CUDA MODE Lecture 4: Compute and Memory Basics
- CUDA Mode Lecture Notes: My notes from the CUDA MODE reading group lectures run by Andreas Kopf and Mark Saroufim.
- Compute Architecture and Scheduling
- Memory Architecture and Data Locality
- Conclusions and Key Takeaways
- YouTube Recording: Lecture 4 Compute and Memory Basics
- Jupyter Notebook: lecture_004/cuda-mode-session-4.ipynb
- Paper: GA102 Whitepaper
Compute Architecture and Scheduling
GPU Architecture vs. CPU
- CPUs:
- Complex cores with multiple specialized units (fetch, decode, ALU).
- Typically, one or few Arithmetic Logic Units (ALUs) per core.
- GPUs:
- Streaming Multiprocessors (SMs) with many ALUs.
- Threads share context and resources within an SM.
- Each thread has its own program counter in newer GPUs (e.g., Volta and later).
- Older GPUs shared program counters among threads in a warp.
GPU Architecture Details (RTX 3090 Example)

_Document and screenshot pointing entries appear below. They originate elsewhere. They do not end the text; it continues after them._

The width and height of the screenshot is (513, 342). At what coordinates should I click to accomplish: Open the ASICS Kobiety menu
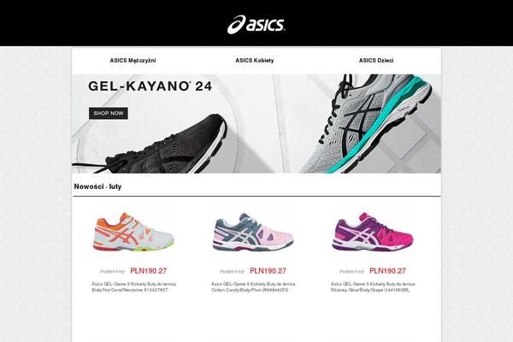coord(255,61)
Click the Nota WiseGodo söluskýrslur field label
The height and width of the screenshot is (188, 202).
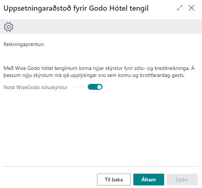point(36,87)
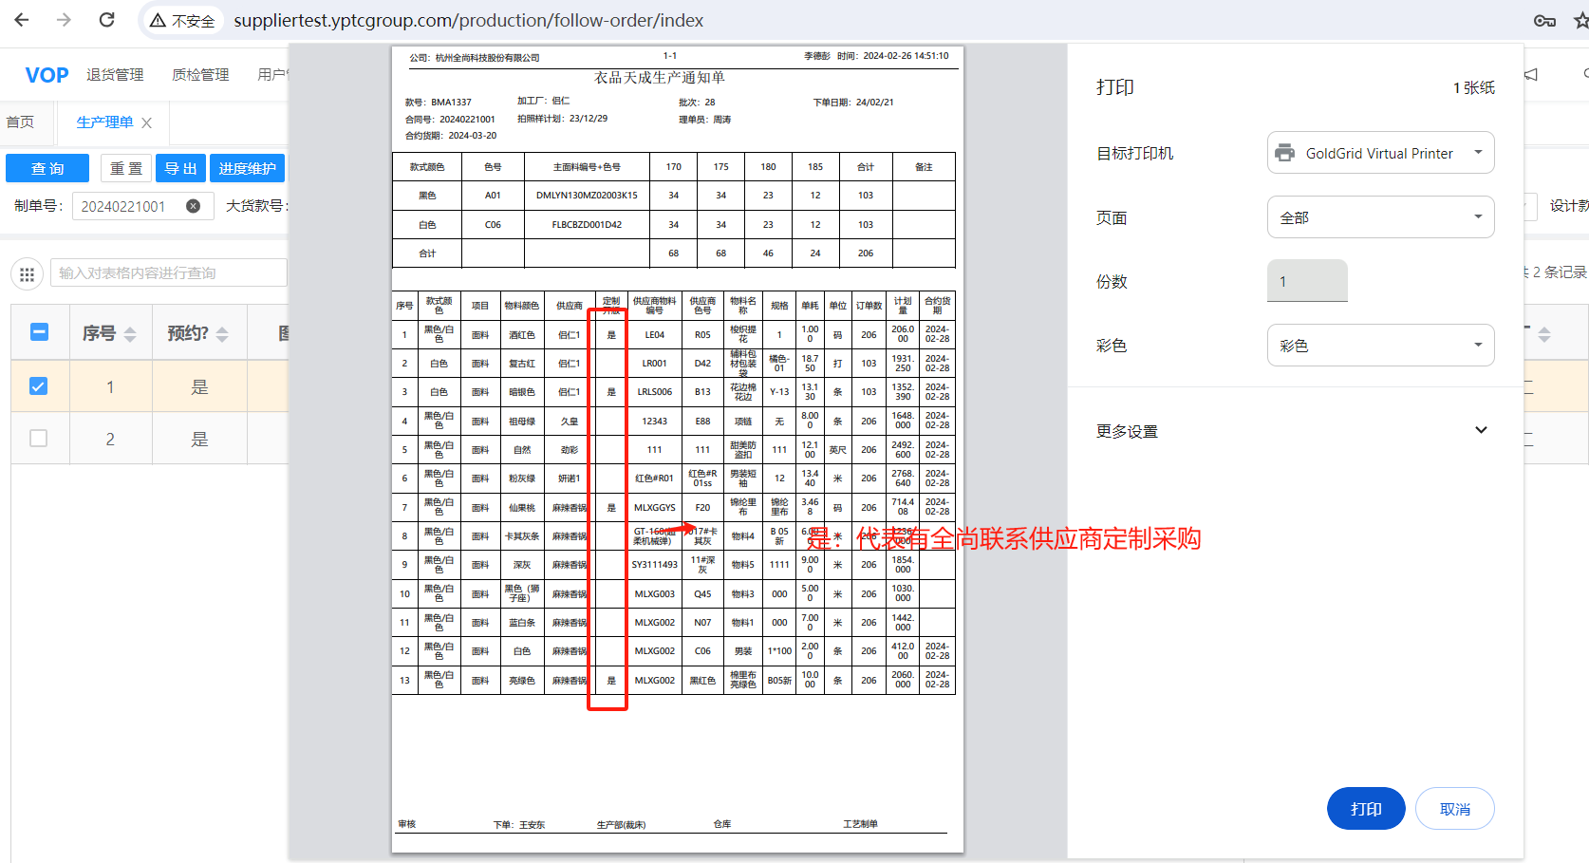Click the 不安全 security warning icon
Image resolution: width=1589 pixels, height=863 pixels.
click(x=159, y=21)
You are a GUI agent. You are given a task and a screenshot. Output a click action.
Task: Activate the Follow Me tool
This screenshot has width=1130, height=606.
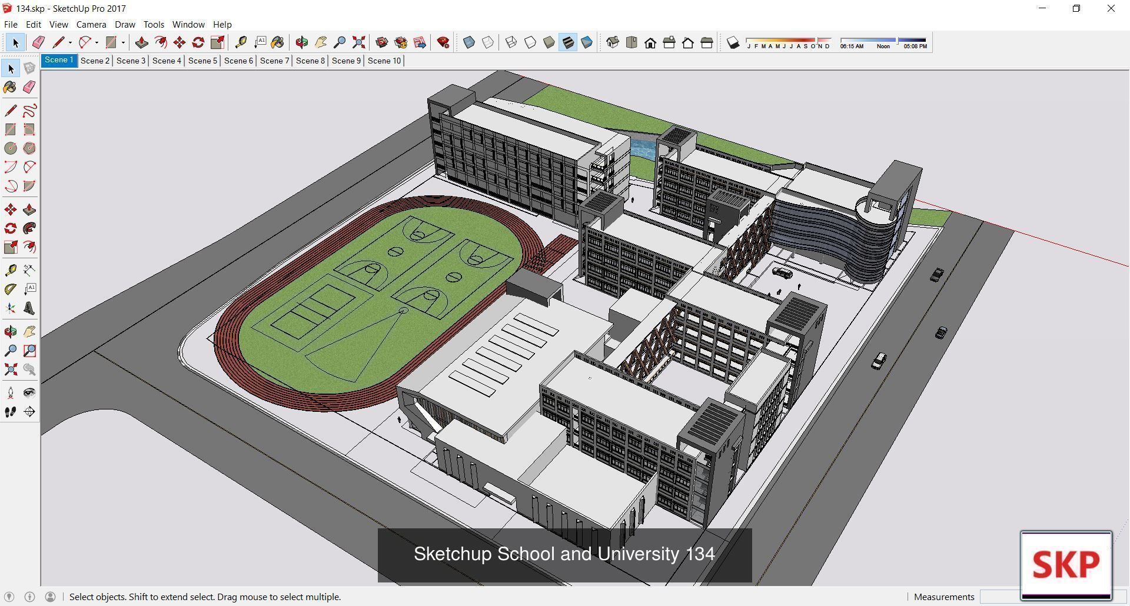click(x=161, y=42)
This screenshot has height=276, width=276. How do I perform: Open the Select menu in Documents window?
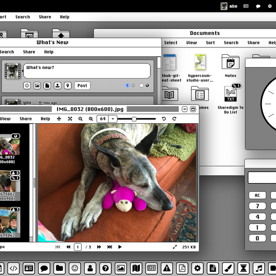pyautogui.click(x=171, y=43)
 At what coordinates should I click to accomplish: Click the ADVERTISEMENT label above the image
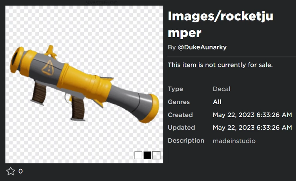tap(101, 3)
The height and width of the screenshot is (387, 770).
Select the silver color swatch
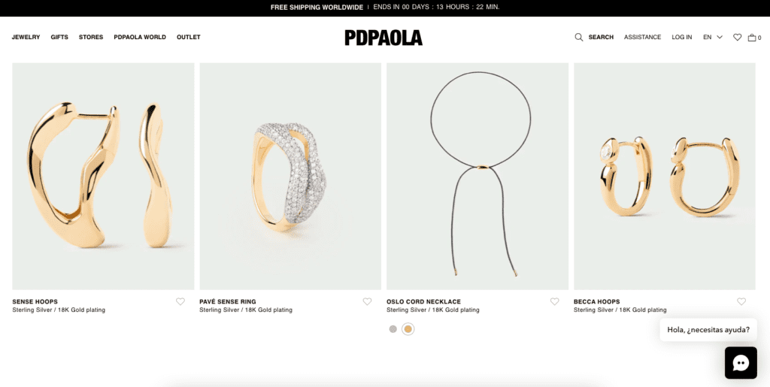coord(393,329)
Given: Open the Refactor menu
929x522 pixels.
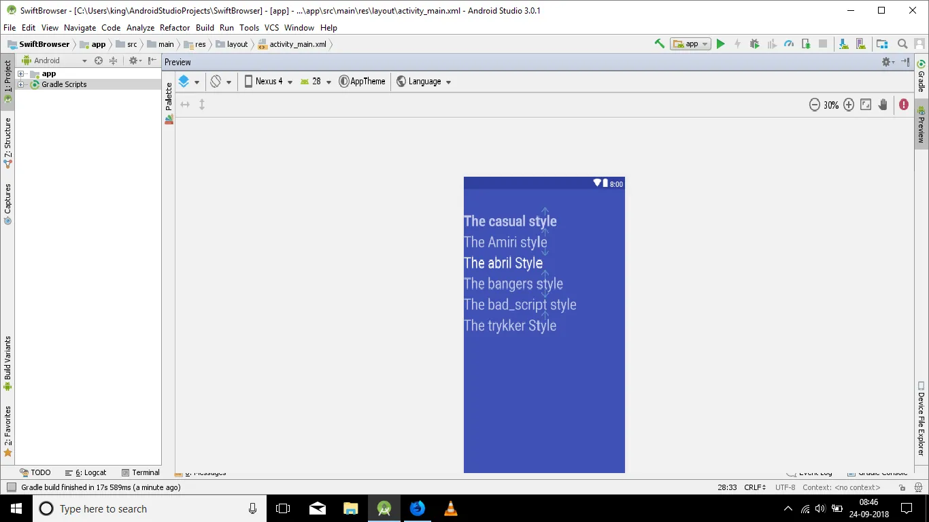Looking at the screenshot, I should pos(175,28).
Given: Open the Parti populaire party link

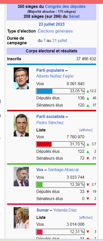Looking at the screenshot, I should 50,70.
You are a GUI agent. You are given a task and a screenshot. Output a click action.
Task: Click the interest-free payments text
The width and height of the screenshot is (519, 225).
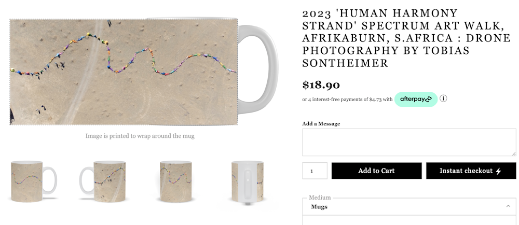pyautogui.click(x=347, y=100)
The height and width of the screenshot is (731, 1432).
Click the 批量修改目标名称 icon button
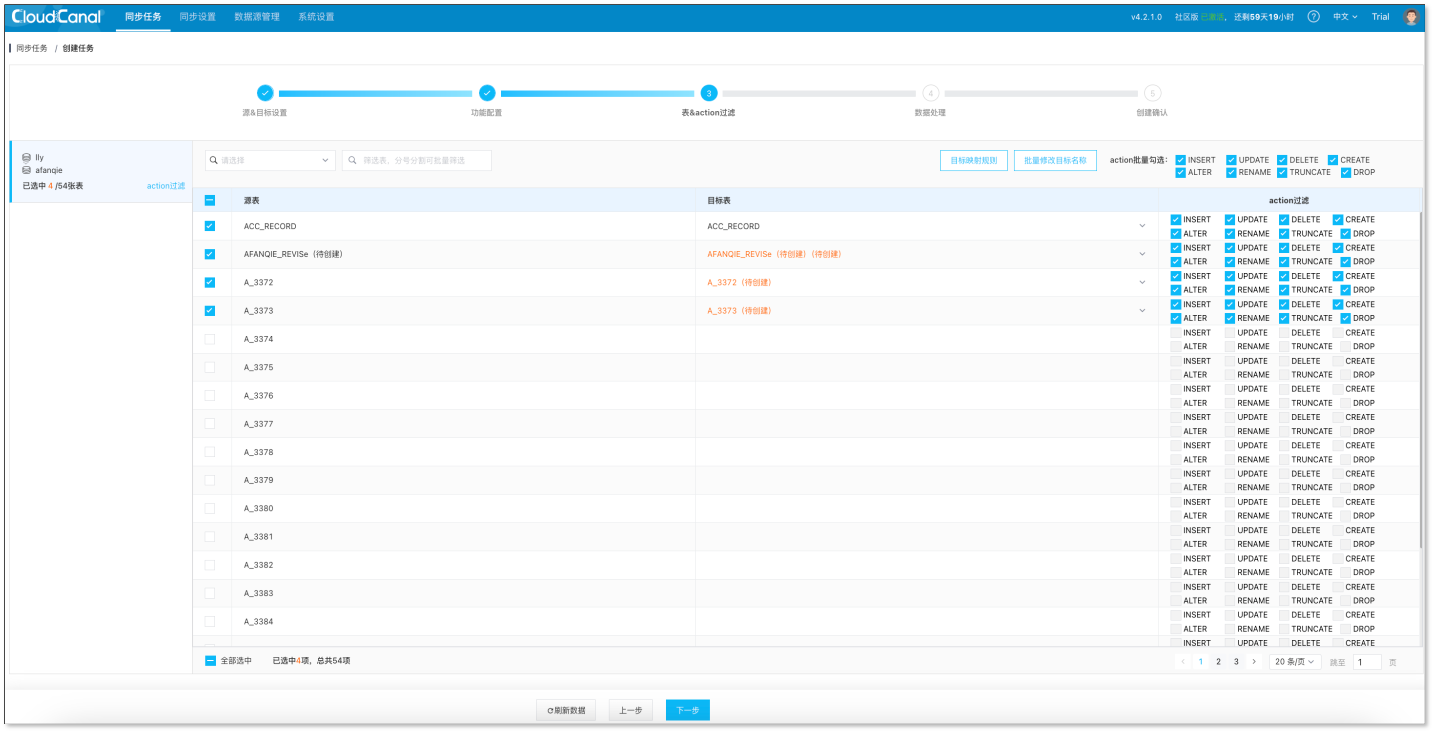(1056, 161)
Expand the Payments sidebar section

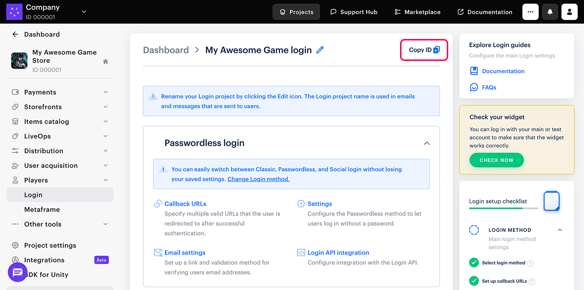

Note: The GA102 GPU also features 168 FP64 units (two per SM), which are not depicted in this diagram. The FP64 TFLOP rate is 1/64th the TFLOP rate of FP32 operations. The small number of FP64 hardware units are included to ensure any programs with FP64 code operate correctly, including FP64 Tensor Core code.
- Streaming Multiprocessors (SMs):
- RTX 3090 has 82 SMs.
- SMs are largely independent.
- Share a common L2 cache.
- Floating-Point Cores:
- Consumer GPUs lack dedicated FP64 cores.
- RTX 3090 has a limited FP64 rate (1/64th of FP32).
- Accidental use of FP64 constants can significantly slow down computation.
- Streaming Multiprocessor Structure:
- Each SM has four units, each with:
- Register file.
- Scheduling and dispatch unit (32 threads/clock).
- Compute units: 32 FP32 units (half can do INT32).
- Tensor cores.
- Each SM has four units, each with:
- Kernel Execution:
- Thread blocks are assigned to SMs (no user control over assignment).
- Multiple blocks can be assigned to one SM if resource limits allow.
- RTX 3090 can handle up to 1536 threads per SM.
- Ideal block size divides 1536 (e.g., 256 or 512).
- Warp Execution:
- Each SM processes one warp (32 threads) at a time.
- Warp divergence occurs when threads within a warp are not in sync, leading to partial execution.
- Registers:
- Shared register file (64K 32-bit registers per SM).
- Registers are not cleared when switching between warps, requiring careful management of register usage.
- L1 Cache and Shared Memory:
- 128KB of on-chip memory per SM, split between L1 cache and shared memory.
Threads, Warps, and Blocks
- Kernel Launch: Defined by block layout (threads per block) and grid layout (number of blocks).
- Thread Block:
- Assigned to a single SM.
- Threads within a block execute in parallel on the same SM.
- Threads within a block can access shared memory.
- Blocks:
- Independent of each other.
- CUDA assigns blocks to SMs arbitrarily (no programmer control).
- Execution order of blocks is not guaranteed.
- SM Thread Capacity:
- SMs can process more threads than the maximum threads in a block.
- Multiple blocks can be assigned to a single SM, if resource limits allow.
- Example (RTX 3090): Maximum 1536 threads per SM.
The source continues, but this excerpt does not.